> [Trecho do texto]:
O carnaval carioca das Escolas de Samba pode ser
dividido em antes e depois de Joãosinho
Trinta, o mais renomado e premiado carnavalesco do país. Mas, quantos
brasileiros ou estrangeiros, passistas ou espectadores do maior show da Terra, na
Cidade Maravilhosa, conhecem por inteiro o gênio da Passarela do Samba que
também brilhou, com outra intensidade, no palco do Theatro Municipal do Rio de
Janeiro?
João Clemente Jorge Trinta (1933-2011),
maranhense de São Luiz, mudou-se para o Rio de Janeiro em 1951, acalentando o
sonho de estudar dança e se tornar um grande bailarino. A década não havia
terminado e ele já fazia parte do Corpo de Baile do Municipal. Podia não ser
exatamente o que esperava, mas já era um grande passo. Ali conheceu Fernando
Pamplona e Arlindo Rodrigues, que o iniciaram na arte cenográfica. Para João, aprender
tudo sobre cenários, figurinos e adereços foi o segundo grande passo, e o que o
levou às grandes responsabilidades. Começou com a montagem das óperas O Guarani, de Carlos Gomes, e Aida, de Giuseppe Verdi, no Theatro
Municipal, e consagrou-se na criação de desfiles carnavalescos monumentais e
inesquecíveis.
Trinta,
cinebiografia, com pitada de ficção, dirigida por Paulo Machline, que escreveu o roteiro em parceria com Claudio
Galperin, Mauricio Zacharias e Felipe Sholl, não se propõe a contar toda a vida
de Joãosinho Trinta, mas em recortar
apenas dois momentos singulares: a passagem pelo Municipal, que sedimentou a
sua formação artística, e o ano de 1973, quando mostrou toda a sua criatividade
no desenvolvimento do enredo O Rei de
França na Ilha da Assombração, pela Escola de Samba Acadêmicos do Salgueiro,
e foi campeão (o primeiro dos muitos títulos).

> [Material fornecido]:
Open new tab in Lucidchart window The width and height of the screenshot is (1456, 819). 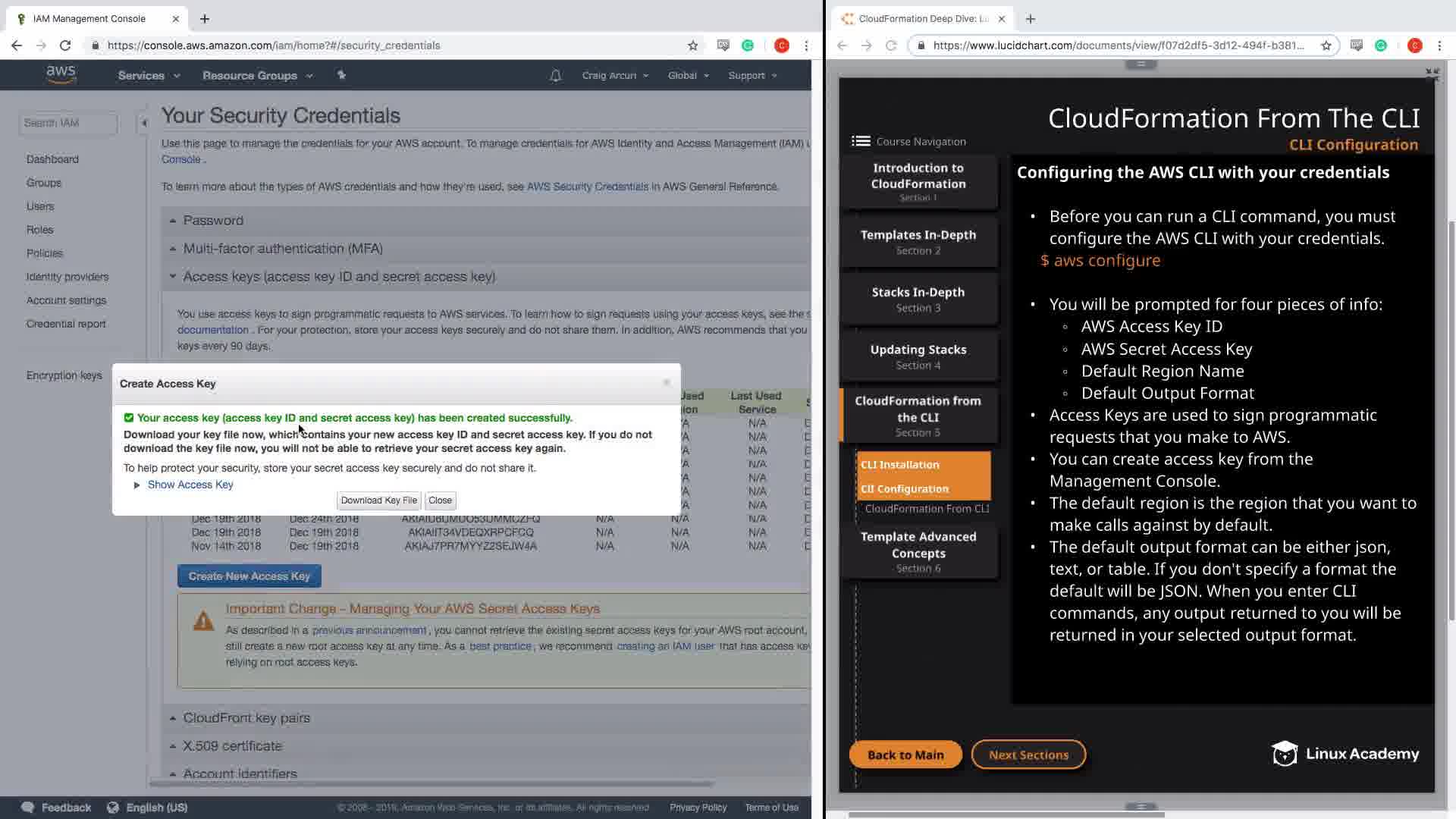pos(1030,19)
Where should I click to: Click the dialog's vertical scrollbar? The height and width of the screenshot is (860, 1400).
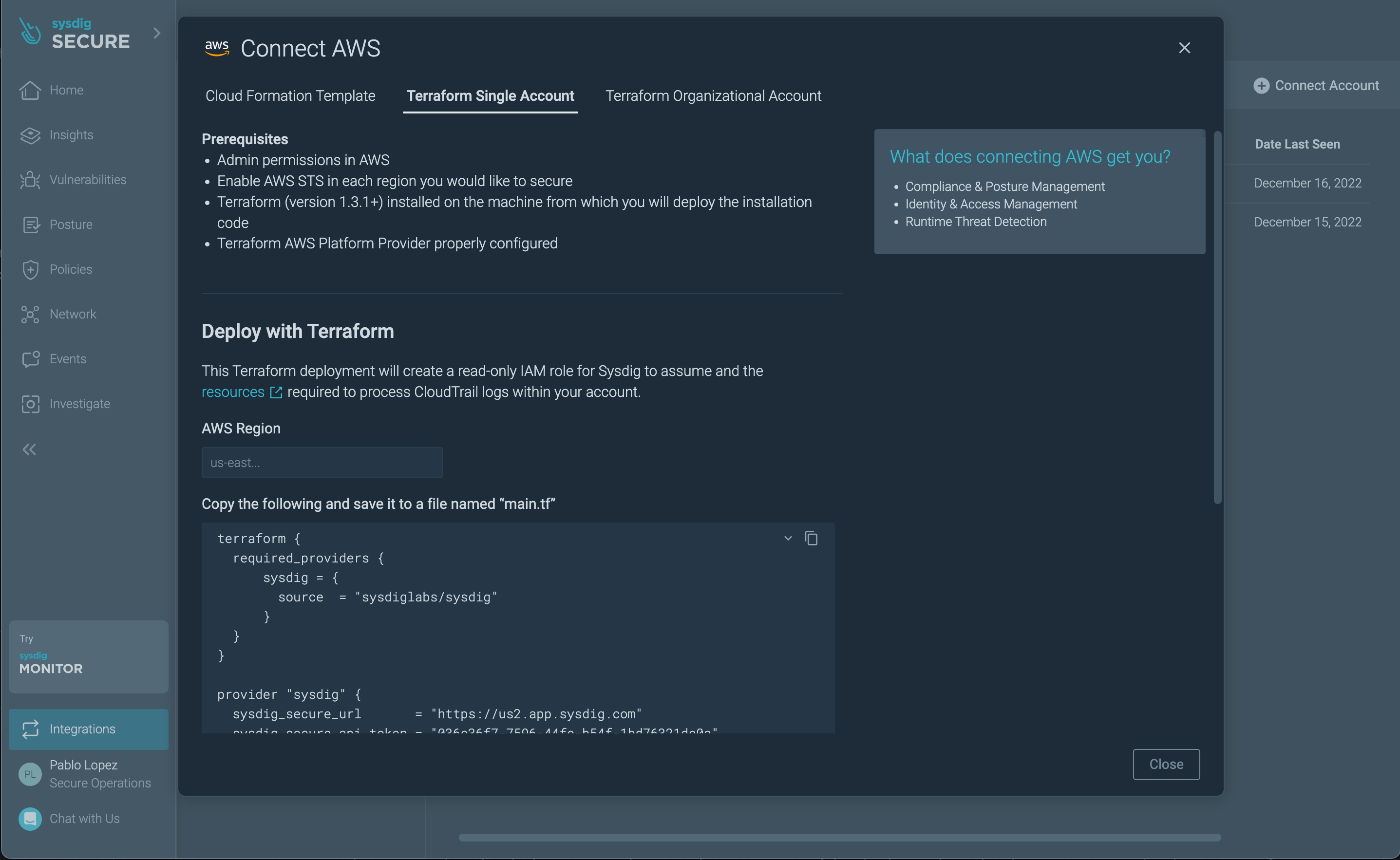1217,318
---
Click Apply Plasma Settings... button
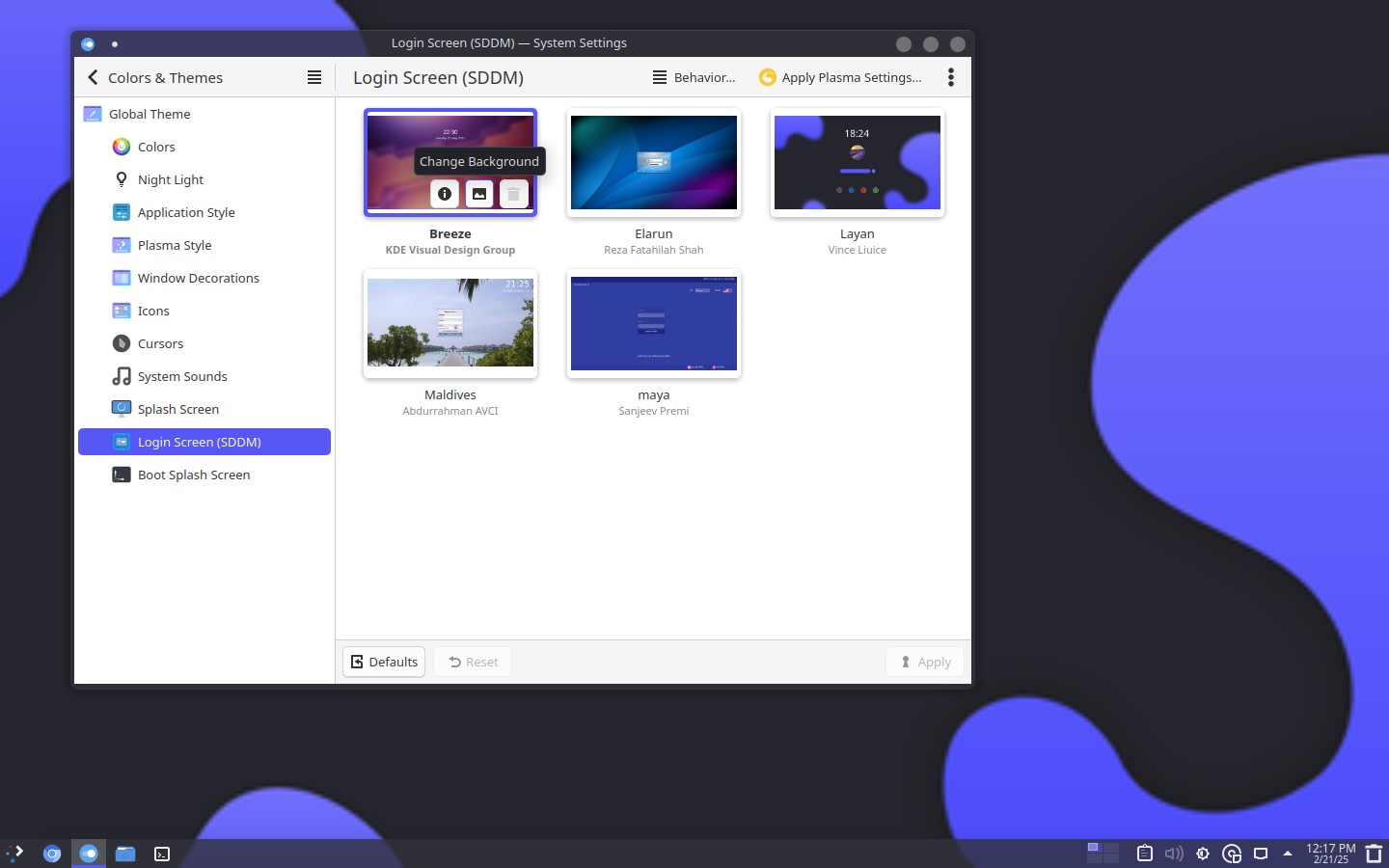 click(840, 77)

> [Seu objetivo]: Repita, palavra por palavra, o trecho do texto sobre Joãosinho Trinta que vai de "João Clemente Jorge" até "inesquecíveis.".

> [Resposta resolvida]:
João Clemente Jorge Trinta (1933-2011),
maranhense de São Luiz, mudou-se para o Rio de Janeiro em 1951, acalentando o
sonho de estudar dança e se tornar um grande bailarino. A década não havia
terminado e ele já fazia parte do Corpo de Baile do Municipal. Podia não ser
exatamente o que esperava, mas já era um grande passo. Ali conheceu Fernando
Pamplona e Arlindo Rodrigues, que o iniciaram na arte cenográfica. Para João, aprender
tudo sobre cenários, figurinos e adereços foi o segundo grande passo, e o que o
levou às grandes responsabilidades. Começou com a montagem das óperas O Guarani, de Carlos Gomes, e Aida, de Giuseppe Verdi, no Theatro
Municipal, e consagrou-se na criação de desfiles carnavalescos monumentais e
inesquecíveis.